Further, I would suggest moving all verb senses to Etymology 2 and split the Etymologies by POS. Thoughts ? Leasnam (talk) 17:37, 17 May 2016 (UTC)
Our entry for couchier#Old French doesn't provide what is needed for the verb etymology. The required content is probably in Robert's entry for coucher, for which my French is inadequate. DCDuring TALK 18:05, 17 May 2016 (UTC)
I follow. I will look to see if the split occurred further back... If not, and it occurs in English, then I suppose I will proceed with the above, if that's acceptable Leasnam (talk) 19:11, 17 May 2016 (UTC)
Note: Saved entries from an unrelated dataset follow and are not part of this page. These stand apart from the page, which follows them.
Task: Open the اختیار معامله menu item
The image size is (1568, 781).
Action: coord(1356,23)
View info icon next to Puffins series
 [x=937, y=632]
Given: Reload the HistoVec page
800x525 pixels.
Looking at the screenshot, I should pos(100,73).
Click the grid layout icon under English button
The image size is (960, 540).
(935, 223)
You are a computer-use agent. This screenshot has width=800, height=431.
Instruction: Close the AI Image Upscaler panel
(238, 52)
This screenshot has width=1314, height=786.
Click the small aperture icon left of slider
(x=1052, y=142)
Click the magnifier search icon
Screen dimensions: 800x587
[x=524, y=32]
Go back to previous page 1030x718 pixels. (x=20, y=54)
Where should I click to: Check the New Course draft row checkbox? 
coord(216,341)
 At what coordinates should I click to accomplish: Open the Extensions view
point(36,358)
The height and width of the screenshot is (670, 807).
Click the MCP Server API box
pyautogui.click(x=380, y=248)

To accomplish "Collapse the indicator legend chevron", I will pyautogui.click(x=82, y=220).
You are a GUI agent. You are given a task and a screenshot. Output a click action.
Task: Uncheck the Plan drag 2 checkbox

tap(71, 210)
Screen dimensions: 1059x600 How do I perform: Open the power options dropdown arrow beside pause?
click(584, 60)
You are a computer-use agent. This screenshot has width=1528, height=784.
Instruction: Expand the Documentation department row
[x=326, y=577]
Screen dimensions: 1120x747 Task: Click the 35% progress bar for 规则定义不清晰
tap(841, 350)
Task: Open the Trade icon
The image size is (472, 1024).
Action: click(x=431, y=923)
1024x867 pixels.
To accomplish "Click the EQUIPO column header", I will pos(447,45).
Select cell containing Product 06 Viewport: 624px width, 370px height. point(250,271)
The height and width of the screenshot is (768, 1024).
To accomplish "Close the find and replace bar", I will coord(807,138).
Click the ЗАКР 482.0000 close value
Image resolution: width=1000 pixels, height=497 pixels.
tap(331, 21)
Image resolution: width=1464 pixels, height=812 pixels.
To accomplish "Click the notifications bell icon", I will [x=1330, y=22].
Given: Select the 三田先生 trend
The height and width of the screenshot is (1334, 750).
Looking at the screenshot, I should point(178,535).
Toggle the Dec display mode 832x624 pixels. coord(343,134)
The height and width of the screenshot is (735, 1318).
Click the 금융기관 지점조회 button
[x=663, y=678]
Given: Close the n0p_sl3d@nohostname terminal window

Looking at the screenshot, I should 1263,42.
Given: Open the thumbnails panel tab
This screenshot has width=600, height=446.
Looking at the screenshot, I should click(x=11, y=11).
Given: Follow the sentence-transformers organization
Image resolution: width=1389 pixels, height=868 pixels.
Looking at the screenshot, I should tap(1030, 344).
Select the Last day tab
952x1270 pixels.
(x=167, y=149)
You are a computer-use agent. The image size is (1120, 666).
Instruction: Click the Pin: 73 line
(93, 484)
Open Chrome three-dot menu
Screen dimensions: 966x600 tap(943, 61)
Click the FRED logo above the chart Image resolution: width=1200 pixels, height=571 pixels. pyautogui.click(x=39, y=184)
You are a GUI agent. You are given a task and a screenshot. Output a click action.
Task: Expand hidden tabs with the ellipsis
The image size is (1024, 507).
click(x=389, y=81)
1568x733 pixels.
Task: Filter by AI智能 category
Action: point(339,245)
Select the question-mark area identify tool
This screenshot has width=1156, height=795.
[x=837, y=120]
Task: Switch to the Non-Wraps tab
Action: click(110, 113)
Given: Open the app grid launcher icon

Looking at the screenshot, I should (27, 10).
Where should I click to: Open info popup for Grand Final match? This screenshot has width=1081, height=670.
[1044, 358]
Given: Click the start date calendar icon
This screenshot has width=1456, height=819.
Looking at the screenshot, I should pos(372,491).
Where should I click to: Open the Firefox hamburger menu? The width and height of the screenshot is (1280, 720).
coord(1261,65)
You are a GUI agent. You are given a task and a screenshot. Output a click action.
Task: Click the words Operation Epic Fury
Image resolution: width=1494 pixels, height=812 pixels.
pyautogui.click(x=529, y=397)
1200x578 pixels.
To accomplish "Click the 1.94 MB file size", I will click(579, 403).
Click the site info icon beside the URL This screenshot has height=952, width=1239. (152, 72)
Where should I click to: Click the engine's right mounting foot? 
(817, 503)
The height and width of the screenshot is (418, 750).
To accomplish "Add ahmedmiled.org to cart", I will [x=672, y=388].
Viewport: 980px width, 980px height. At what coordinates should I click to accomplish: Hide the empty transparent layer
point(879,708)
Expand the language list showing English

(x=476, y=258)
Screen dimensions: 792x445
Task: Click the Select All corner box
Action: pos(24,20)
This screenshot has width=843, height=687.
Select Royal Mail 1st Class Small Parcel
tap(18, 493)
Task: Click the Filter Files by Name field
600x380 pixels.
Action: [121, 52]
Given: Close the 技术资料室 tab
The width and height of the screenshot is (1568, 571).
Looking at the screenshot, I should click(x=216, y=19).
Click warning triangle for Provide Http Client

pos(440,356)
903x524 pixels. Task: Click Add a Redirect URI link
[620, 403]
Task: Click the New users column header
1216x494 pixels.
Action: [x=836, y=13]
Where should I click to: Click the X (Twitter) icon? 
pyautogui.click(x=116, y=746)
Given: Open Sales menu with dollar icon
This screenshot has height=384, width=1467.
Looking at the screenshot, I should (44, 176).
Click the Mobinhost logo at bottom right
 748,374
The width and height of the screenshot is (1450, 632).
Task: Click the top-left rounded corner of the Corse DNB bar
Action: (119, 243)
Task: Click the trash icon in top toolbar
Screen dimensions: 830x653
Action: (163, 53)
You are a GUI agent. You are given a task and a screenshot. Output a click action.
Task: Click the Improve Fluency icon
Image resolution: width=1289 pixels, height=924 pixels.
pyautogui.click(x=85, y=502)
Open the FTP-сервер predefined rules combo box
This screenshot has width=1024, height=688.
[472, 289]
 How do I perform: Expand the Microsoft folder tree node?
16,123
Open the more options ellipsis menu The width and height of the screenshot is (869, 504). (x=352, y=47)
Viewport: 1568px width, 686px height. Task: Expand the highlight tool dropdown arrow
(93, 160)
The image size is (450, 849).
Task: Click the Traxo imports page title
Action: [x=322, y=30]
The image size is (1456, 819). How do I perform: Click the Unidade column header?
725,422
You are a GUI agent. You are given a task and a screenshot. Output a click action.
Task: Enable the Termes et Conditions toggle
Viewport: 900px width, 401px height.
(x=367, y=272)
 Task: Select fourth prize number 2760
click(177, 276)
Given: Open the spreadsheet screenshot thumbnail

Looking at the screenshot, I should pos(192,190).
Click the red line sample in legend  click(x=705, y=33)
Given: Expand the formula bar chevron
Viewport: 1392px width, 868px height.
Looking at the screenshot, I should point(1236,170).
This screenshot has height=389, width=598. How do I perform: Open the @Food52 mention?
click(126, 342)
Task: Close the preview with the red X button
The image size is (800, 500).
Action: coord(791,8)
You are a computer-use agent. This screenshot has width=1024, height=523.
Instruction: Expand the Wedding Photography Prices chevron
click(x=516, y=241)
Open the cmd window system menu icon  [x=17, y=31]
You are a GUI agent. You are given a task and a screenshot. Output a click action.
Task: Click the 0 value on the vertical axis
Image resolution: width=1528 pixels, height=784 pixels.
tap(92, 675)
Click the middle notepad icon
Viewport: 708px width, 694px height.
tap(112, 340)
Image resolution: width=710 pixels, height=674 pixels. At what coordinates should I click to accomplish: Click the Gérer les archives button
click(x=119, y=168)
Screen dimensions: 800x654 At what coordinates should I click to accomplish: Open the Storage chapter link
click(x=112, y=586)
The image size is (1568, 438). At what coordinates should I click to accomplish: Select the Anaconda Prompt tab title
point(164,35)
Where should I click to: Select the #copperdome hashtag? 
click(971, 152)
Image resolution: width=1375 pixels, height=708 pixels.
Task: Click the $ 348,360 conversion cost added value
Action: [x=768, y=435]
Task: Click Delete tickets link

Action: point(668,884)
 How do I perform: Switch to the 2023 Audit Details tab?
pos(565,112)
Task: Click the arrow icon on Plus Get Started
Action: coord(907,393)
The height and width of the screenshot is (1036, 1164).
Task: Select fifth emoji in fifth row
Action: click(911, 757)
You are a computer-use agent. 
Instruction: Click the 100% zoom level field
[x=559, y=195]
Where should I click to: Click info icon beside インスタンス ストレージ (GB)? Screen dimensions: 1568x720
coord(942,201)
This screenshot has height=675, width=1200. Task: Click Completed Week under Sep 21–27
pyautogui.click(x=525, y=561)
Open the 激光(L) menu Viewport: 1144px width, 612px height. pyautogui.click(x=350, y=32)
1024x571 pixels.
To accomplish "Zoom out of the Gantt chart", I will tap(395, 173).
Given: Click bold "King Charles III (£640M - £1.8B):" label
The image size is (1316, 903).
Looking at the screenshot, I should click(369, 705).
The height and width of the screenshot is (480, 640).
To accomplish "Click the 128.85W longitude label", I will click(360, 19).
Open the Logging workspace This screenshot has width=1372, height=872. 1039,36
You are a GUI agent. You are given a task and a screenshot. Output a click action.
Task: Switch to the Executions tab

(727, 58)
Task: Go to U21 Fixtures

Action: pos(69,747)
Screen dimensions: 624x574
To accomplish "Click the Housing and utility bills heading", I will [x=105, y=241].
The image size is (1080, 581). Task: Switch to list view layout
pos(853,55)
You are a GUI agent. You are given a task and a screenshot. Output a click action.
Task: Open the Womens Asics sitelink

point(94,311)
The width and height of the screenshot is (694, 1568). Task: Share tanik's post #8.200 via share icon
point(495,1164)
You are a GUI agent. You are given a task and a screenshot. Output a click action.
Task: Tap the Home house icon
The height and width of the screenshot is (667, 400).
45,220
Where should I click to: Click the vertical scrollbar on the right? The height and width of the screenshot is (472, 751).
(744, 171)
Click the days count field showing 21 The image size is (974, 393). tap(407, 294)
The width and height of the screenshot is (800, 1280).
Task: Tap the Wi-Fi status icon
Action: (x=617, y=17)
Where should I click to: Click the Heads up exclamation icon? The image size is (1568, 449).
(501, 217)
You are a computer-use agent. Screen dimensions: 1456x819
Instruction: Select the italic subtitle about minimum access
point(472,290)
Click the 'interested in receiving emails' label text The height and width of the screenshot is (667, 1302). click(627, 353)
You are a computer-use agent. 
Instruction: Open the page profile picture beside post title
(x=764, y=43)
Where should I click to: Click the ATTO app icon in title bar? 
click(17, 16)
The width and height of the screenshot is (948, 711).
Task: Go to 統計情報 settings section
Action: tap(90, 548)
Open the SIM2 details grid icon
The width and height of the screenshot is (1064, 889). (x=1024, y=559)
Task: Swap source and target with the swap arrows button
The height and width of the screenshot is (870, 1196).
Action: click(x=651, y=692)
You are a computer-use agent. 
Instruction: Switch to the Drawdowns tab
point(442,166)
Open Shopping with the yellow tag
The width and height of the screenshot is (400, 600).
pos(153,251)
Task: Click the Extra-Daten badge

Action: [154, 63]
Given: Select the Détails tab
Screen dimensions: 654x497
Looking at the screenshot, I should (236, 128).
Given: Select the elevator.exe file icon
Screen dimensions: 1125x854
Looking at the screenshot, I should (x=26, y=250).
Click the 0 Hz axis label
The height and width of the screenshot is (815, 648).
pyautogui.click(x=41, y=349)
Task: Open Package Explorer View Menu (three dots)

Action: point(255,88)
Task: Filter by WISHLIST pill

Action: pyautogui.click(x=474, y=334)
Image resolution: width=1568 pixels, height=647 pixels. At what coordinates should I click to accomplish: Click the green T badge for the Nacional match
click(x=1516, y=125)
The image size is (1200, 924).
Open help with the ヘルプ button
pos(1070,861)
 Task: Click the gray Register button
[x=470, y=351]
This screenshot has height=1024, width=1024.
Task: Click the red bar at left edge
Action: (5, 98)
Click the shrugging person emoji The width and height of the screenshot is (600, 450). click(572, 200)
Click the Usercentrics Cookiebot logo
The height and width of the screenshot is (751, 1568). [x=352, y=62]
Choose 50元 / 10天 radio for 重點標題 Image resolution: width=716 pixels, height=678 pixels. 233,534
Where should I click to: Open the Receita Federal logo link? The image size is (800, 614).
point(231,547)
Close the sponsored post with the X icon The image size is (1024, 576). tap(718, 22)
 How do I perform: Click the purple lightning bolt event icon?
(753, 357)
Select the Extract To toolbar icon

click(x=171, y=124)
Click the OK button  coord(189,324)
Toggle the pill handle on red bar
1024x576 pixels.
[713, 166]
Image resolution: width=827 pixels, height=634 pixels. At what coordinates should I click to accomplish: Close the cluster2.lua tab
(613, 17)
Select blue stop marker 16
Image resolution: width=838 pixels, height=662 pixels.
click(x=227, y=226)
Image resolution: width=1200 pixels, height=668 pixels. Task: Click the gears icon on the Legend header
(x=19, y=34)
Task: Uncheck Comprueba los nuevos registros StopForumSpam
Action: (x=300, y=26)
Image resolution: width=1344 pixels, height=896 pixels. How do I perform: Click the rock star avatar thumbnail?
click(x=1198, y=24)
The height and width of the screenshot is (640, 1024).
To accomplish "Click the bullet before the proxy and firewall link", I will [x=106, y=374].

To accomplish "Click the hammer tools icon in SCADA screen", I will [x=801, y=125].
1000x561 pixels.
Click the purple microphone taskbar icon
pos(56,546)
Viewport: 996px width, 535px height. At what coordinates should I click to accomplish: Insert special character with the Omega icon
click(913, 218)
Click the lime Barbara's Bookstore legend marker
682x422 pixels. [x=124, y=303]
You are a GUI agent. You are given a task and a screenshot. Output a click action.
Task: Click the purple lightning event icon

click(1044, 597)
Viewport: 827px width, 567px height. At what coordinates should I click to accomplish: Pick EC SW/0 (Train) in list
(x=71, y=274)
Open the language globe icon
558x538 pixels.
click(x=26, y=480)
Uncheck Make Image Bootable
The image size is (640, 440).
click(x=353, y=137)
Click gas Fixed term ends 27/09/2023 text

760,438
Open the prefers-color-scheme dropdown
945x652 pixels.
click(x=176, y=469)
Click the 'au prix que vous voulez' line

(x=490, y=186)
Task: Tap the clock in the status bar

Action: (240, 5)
I have no objections. What you propose is consistent with “couch” in Douglas Harper, Online Etymology Dictionary (2001)., a generally good source. I don't have access to OED. DCDuring TALK 21:13, 17 May 2016 (UTC)
Okay, thanks. Yes, it looks like that meaning developed in English (early 16c). Leasnam (talk) 15:03, 20 May 2016 (UTC)
Done. Leasnam (talk) 15:34, 20 May 2016 (UTC)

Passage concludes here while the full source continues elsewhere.